L’article L. 612-4 du Code de la consommation prévoit qu'est interdite toute clause ou convention obligeant le consommateur, en cas de litige, à recourir obligatoirement à une médiation préalablement à la saisine du juge. La clause qui impose une procédure de médiation avant tout procès est contraire à ce texte et constitue une entrave à l'action en justice du consommateur, de sorte qu'elle est abusive au sens de l’article R. 212-2-10° du Code de la consommation.

2/ Règles de protection des données personnelles

La clause qui attribue compétence à la « Commission fédérale du commerce » située aux Etats-Unis, sans mentionner que l’utilisateur peut tout simplement saisir la CNIL en cas d’échec de sa réclamation auprès de la société concernée pour le transfert de ses données personnelles vers les Etats-Unis, est illicite au regard des articles 68 de la loi n° 78-17 du 6 janvier 1978 et des articles 13.2 (d) et 55.1 du RGPD. La clause est également abusive puisque l’éloignement est de nature à dissuader l’utilisateur, en raison des difficultés pratiques et du coût relatifs à leur accès, d’exercer toute action et de le priver de fait de tout recours de nature judiciaire à l’encontre de l'exploitant.

Est illicite, au regard des articles 6 et 32-II de la loi n° 78-17 du 6 janvier 1978, des articles 4 et 5.1 du RGPD, la clause qui ne donne pas d'information claire sur l'usage des cookies, qui sont portant utilisés pour la collecte de données à caractère personnel. En l'absence d'information claire sur la définition et la fonction des cookies, le consommateur est dans l'impossibilité de donner un consentement éclairé.

3/ Règles relatives à la propriété intellectuelle.

Est contraire aux prescriptions des articles L. 131-1, L. 131-2, L. 131-3 du Code de la propriété intellectuelle, lesquelles imposent au bénéficiaire de la cession, de préciser le contenu visé, les droits conférés ainsi que les exploitations autorisées par l'auteur du contenu protégé, la clause conférant à l'exploitant de la plateforme un droit « non exclusif » « mondial » et « pendant toute la durée de validité des droits de propriété intellectuelle sur tous les « contenus générés » par l’utilisateur, susceptibles d’être protégés par le droit d'auteur, et ce, à titre gratuit - la clause ne mentionnant aucune modalité de rémunération.

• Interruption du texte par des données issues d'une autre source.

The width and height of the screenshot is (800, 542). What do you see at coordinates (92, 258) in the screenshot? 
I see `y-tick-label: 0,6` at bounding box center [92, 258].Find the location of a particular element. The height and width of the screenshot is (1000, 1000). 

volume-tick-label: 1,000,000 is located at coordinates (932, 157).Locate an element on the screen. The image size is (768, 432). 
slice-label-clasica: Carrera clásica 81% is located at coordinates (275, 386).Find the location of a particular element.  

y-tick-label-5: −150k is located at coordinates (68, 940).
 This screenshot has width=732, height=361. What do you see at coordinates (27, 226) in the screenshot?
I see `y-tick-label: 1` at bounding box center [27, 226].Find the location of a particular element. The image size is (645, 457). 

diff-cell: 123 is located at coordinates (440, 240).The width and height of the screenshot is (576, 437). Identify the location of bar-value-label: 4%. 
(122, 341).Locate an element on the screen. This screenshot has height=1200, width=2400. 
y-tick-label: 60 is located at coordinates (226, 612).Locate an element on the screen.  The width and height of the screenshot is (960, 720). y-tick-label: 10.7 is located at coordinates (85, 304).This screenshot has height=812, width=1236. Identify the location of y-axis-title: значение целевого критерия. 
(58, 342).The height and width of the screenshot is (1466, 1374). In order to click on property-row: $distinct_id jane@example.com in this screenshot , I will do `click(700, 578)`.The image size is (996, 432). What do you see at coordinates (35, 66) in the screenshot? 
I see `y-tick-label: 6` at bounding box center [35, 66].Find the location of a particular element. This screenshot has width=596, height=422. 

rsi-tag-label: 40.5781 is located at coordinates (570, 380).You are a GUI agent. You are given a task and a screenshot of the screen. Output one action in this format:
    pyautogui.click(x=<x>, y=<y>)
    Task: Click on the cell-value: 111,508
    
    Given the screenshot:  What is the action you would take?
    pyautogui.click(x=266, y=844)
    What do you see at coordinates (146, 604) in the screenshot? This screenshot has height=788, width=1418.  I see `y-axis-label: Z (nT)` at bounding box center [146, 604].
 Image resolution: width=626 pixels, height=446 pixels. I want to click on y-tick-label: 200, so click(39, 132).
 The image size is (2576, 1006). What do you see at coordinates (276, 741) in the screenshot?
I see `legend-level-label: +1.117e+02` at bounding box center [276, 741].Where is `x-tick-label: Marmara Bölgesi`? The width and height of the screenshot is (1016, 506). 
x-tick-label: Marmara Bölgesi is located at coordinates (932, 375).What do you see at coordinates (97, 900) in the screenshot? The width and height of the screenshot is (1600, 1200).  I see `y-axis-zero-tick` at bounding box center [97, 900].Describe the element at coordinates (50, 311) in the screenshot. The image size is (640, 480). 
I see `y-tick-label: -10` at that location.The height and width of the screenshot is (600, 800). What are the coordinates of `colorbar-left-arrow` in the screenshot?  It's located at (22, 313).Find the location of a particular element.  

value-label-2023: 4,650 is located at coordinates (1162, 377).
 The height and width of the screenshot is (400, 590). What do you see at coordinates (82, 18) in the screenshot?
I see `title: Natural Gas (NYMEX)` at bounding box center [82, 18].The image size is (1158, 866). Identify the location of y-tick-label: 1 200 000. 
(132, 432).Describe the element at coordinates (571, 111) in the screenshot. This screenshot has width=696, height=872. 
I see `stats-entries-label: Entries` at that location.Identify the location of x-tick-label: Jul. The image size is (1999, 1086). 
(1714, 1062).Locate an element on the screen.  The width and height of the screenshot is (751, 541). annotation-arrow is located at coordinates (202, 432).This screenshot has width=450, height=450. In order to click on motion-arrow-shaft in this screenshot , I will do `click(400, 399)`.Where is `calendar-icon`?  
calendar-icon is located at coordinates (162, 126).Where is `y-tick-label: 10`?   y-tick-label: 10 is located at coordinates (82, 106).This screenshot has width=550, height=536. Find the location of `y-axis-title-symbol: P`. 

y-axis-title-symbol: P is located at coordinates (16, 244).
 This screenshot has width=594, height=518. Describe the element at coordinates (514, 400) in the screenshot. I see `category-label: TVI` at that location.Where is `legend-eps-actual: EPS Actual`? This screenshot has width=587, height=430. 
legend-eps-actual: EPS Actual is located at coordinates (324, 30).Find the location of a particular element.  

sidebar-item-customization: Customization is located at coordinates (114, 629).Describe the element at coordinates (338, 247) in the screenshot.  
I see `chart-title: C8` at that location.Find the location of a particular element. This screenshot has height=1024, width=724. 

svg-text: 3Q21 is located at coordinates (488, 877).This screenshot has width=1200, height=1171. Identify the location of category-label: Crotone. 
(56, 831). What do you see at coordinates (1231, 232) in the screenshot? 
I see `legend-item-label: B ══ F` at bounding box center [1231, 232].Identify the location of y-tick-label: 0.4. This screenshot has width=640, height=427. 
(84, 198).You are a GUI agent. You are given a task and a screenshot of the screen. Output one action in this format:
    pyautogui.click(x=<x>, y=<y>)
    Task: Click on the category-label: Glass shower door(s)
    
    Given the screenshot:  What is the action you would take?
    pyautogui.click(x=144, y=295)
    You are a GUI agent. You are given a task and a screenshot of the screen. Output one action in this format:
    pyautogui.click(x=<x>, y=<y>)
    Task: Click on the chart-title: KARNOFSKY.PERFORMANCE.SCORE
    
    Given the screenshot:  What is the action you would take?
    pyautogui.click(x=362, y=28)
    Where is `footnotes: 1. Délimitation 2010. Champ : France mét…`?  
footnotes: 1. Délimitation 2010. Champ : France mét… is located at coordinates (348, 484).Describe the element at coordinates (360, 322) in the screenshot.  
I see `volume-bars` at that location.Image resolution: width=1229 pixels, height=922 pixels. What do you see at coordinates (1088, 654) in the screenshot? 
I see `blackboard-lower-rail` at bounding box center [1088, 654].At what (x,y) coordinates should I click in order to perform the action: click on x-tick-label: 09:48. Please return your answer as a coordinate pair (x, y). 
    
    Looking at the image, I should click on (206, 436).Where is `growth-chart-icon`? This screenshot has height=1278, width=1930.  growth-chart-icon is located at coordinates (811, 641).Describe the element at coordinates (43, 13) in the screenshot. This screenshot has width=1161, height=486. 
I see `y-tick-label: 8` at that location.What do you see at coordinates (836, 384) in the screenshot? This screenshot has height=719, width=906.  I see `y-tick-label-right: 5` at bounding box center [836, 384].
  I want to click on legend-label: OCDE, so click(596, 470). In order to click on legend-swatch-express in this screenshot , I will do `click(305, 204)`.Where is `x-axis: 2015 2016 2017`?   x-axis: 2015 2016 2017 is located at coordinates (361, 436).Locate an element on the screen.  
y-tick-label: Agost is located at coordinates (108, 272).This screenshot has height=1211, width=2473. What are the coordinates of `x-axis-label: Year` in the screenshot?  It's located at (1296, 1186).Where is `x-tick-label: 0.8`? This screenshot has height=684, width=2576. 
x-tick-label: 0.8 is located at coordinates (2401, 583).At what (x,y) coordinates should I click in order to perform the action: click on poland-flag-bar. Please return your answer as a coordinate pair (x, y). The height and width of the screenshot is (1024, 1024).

Est illicite la clause qui interdit aux utilisateurs de revendre ou de transférer les droits d’accès et d’utilisation des jeux vidéo qu’ils ont acquis sur la plateforme.

4/ Préjudice collectif

Le préjudice moral occasionné à l’intérêt collectif des consommateurs du fait des clauses ayant dû être déclarées réputées non-écrites sera arbitré à 20.000 euros.